WORK TASK:
From the line that contains "Expand the Optimization -O0 dropdown" through the closing line of the entries, write out each line exactly; pictures stay out.

= = = = =

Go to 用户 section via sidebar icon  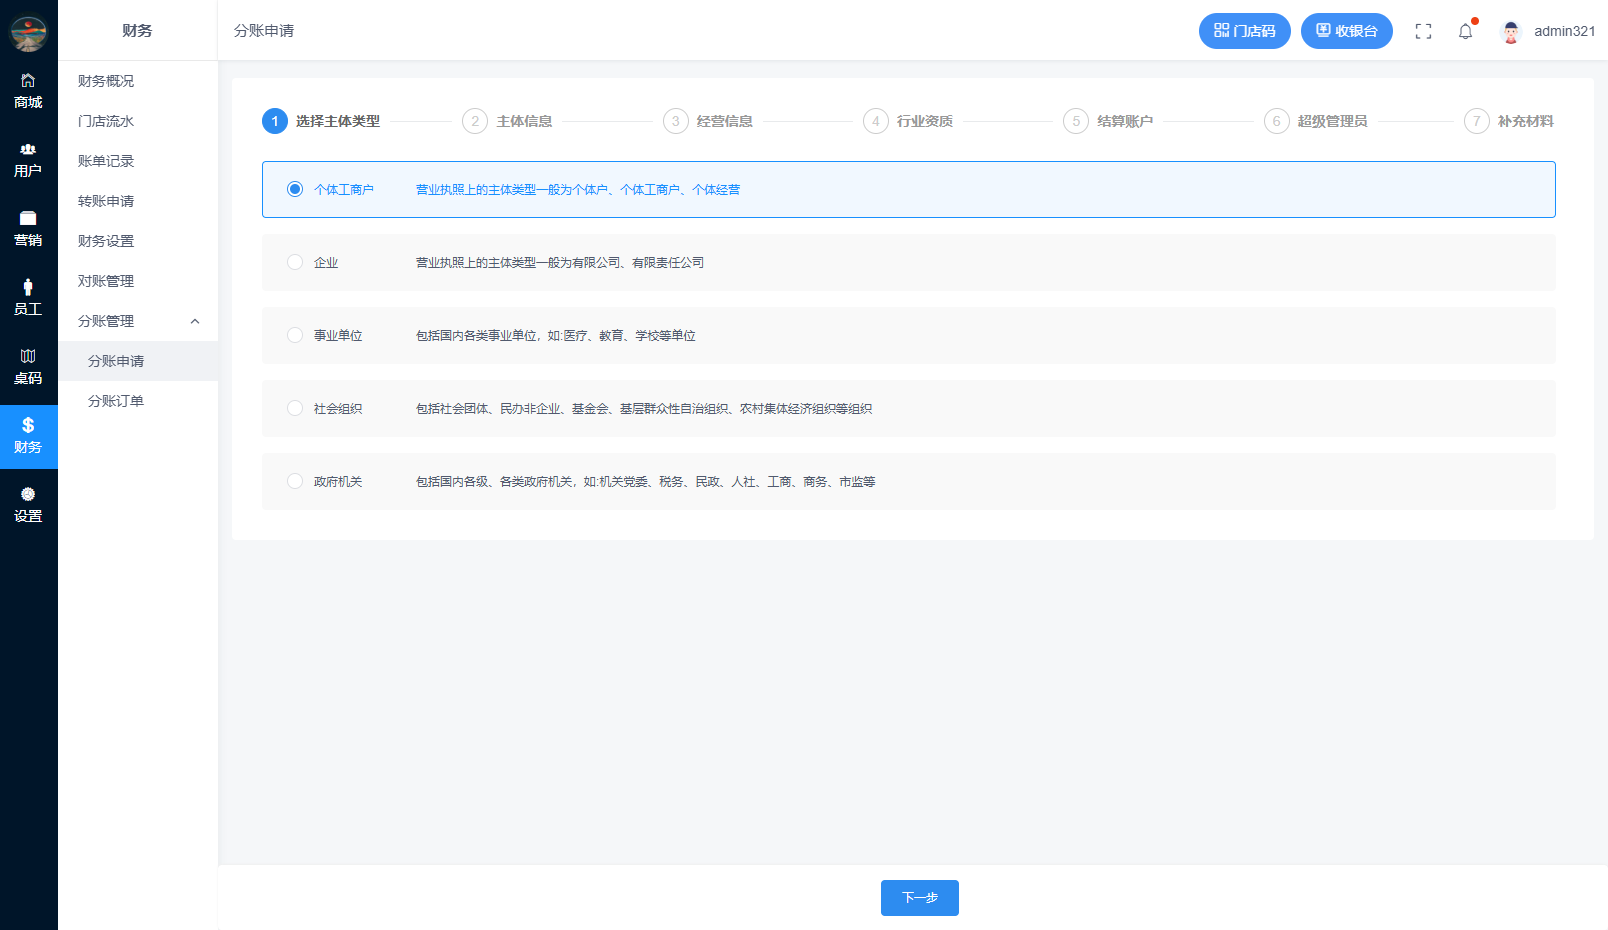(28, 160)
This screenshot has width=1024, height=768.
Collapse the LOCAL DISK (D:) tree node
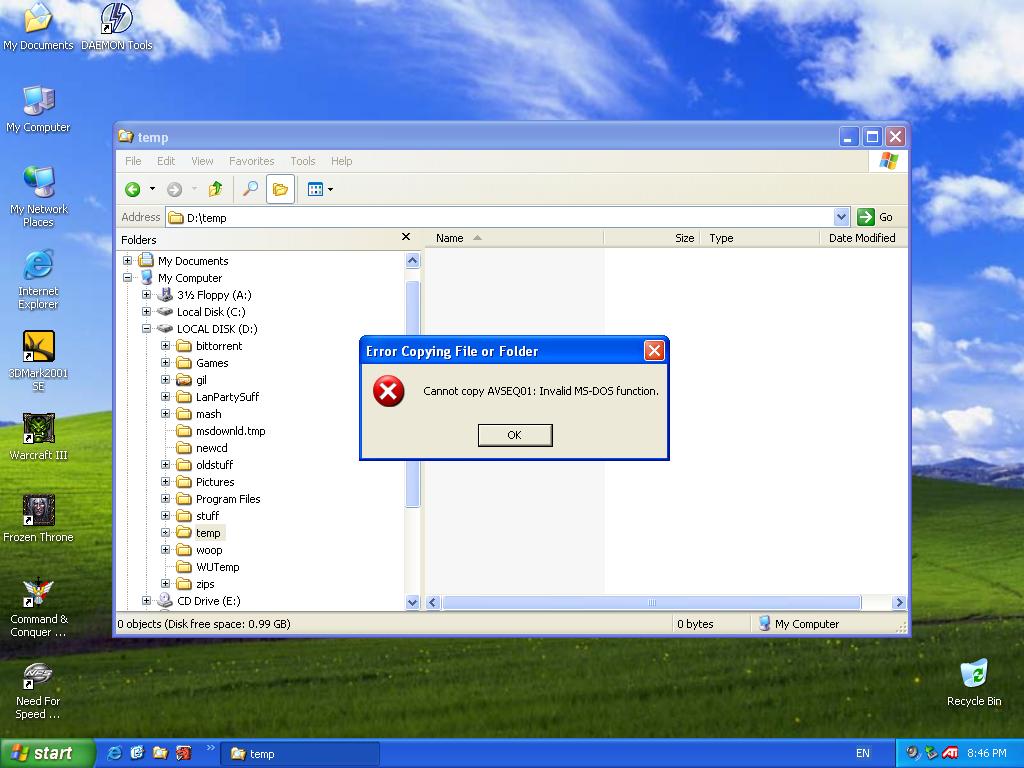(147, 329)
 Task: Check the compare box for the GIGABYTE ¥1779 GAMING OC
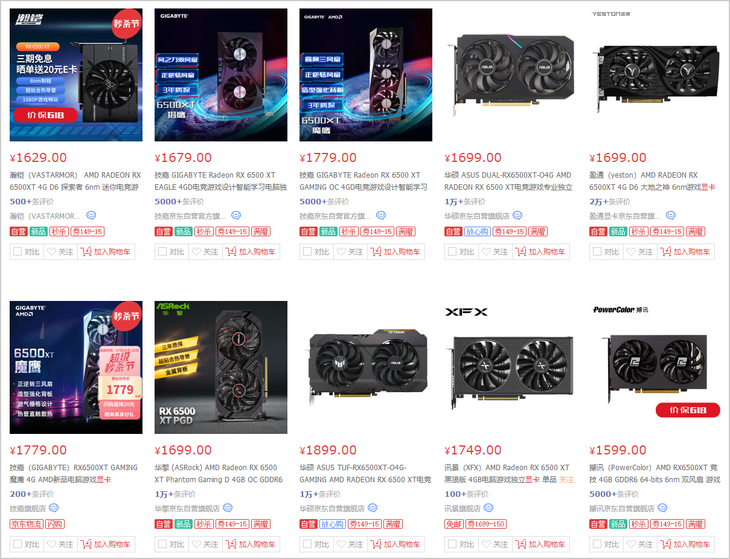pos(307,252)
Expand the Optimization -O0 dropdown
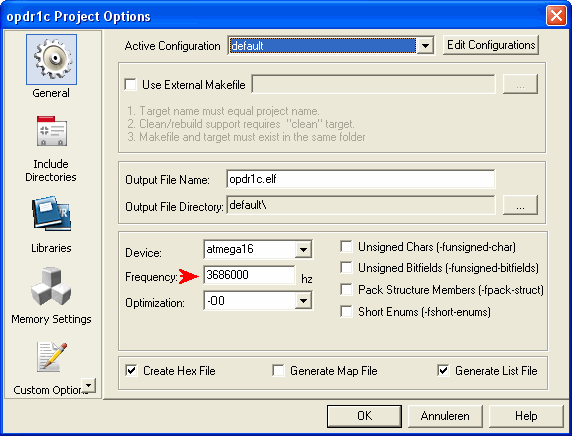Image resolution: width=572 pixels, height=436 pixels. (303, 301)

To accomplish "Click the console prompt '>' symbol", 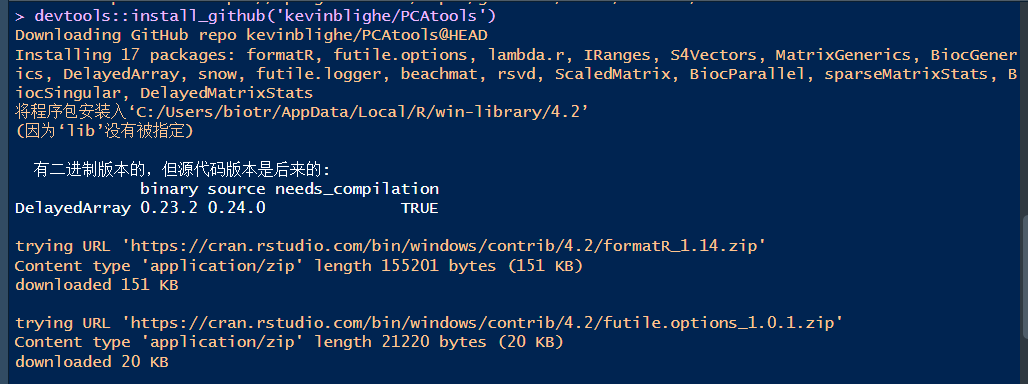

= = = = =

RESULT OF THE EXERCISE:
Expand the Optimization -O0 dropdown
Image resolution: width=572 pixels, height=436 pixels. (303, 301)

To accomplish "Click the console prompt '>' symbol", 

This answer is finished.